• _Problem to work on_
Look for the string "Collapse" in the listing. Copy each line that has it.

BEGIN Input material

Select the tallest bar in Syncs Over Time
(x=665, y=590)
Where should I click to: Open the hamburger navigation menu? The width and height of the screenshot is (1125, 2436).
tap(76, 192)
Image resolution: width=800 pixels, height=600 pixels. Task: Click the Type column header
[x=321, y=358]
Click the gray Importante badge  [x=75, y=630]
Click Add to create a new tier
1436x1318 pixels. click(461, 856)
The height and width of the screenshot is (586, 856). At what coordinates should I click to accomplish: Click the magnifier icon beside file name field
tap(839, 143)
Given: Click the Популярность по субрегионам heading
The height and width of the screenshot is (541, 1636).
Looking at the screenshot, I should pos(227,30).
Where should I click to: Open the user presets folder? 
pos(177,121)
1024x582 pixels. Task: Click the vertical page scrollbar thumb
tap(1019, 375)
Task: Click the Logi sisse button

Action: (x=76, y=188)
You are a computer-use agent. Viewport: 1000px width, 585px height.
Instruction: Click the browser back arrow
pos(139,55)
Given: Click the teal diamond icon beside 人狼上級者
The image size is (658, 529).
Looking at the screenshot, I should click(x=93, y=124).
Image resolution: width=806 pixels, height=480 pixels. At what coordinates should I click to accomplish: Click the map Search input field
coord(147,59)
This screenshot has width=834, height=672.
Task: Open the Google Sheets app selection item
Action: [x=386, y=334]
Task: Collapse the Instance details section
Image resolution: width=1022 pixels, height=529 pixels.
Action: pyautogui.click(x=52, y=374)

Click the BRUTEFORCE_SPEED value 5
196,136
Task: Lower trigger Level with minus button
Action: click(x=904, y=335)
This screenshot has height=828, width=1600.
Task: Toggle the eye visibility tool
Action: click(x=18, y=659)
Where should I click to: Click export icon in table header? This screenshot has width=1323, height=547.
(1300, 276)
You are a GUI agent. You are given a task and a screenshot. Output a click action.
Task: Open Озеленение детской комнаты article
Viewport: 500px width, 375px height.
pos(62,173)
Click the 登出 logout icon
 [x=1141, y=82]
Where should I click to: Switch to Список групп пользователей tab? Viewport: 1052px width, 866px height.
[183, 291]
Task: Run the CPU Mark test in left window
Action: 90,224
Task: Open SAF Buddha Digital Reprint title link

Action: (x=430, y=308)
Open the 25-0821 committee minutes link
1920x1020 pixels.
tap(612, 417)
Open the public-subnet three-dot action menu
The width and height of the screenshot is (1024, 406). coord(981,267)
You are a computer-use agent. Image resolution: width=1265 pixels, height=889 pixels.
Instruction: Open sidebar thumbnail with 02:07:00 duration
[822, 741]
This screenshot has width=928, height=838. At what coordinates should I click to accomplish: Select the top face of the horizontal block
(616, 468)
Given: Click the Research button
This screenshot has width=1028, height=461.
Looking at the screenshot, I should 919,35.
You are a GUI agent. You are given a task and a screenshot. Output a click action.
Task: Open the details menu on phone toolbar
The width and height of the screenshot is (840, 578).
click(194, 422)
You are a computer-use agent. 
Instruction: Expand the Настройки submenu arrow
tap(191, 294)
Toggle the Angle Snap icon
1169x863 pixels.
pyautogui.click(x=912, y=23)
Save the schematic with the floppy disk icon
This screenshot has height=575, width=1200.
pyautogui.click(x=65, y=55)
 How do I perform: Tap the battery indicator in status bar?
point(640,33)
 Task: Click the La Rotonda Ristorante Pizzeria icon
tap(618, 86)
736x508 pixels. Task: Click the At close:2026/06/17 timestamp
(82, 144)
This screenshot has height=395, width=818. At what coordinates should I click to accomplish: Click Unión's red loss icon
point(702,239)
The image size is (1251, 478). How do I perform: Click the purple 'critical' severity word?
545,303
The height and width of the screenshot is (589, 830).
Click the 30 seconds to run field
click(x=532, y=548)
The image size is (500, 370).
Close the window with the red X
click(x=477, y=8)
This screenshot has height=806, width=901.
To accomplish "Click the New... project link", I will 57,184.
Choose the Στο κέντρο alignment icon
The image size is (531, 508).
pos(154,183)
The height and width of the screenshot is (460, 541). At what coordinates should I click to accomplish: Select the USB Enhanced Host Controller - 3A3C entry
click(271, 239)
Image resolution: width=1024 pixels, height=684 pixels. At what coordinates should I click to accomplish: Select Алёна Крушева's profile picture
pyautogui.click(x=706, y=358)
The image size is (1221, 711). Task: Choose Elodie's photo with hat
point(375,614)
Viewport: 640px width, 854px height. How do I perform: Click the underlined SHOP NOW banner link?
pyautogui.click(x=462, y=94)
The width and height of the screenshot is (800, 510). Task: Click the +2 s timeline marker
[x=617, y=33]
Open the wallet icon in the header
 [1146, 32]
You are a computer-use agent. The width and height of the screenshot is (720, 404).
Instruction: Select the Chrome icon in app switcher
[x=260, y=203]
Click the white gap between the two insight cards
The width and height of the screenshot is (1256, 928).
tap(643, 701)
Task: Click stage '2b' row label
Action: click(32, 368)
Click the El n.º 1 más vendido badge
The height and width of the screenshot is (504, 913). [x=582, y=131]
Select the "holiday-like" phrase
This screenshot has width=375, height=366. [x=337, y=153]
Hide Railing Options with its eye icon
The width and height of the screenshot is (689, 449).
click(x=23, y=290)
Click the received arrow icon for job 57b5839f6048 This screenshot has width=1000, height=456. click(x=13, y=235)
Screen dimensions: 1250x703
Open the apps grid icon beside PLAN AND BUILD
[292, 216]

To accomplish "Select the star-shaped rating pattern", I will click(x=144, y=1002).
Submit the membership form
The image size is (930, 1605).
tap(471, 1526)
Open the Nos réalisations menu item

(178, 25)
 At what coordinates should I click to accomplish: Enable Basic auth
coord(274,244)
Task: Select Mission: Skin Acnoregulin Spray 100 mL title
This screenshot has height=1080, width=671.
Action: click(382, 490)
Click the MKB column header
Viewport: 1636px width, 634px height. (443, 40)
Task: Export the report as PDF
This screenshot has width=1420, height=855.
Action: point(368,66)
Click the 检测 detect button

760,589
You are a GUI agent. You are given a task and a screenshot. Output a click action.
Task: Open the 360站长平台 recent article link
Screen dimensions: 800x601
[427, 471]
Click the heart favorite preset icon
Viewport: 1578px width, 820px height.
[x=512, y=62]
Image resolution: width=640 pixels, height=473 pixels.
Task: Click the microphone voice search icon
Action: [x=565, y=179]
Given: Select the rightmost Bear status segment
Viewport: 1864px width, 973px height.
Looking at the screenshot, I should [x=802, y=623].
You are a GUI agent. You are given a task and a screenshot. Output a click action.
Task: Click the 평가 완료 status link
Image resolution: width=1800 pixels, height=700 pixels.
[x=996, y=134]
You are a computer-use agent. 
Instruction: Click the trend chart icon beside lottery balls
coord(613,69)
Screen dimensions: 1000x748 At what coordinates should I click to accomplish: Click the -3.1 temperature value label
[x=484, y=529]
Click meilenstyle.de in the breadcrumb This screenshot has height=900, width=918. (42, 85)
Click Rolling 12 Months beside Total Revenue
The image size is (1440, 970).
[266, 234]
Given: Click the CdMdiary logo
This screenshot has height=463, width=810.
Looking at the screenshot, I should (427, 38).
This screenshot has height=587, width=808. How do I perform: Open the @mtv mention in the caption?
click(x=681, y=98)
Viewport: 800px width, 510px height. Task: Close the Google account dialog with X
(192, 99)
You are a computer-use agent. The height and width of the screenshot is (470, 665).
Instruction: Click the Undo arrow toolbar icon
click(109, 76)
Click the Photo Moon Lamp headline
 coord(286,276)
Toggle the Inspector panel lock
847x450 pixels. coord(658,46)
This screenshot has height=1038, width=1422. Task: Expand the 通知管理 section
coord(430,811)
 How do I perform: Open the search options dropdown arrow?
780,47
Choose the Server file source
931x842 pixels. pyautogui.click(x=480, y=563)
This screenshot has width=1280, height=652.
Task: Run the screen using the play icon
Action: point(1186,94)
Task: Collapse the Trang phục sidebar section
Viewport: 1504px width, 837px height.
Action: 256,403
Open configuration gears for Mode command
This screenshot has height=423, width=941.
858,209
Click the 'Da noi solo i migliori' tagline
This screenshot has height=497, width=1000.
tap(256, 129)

END Input material

• _Written answer_
Task: Collapse the Instance details section
Task: Collapse the Trang phục sidebar section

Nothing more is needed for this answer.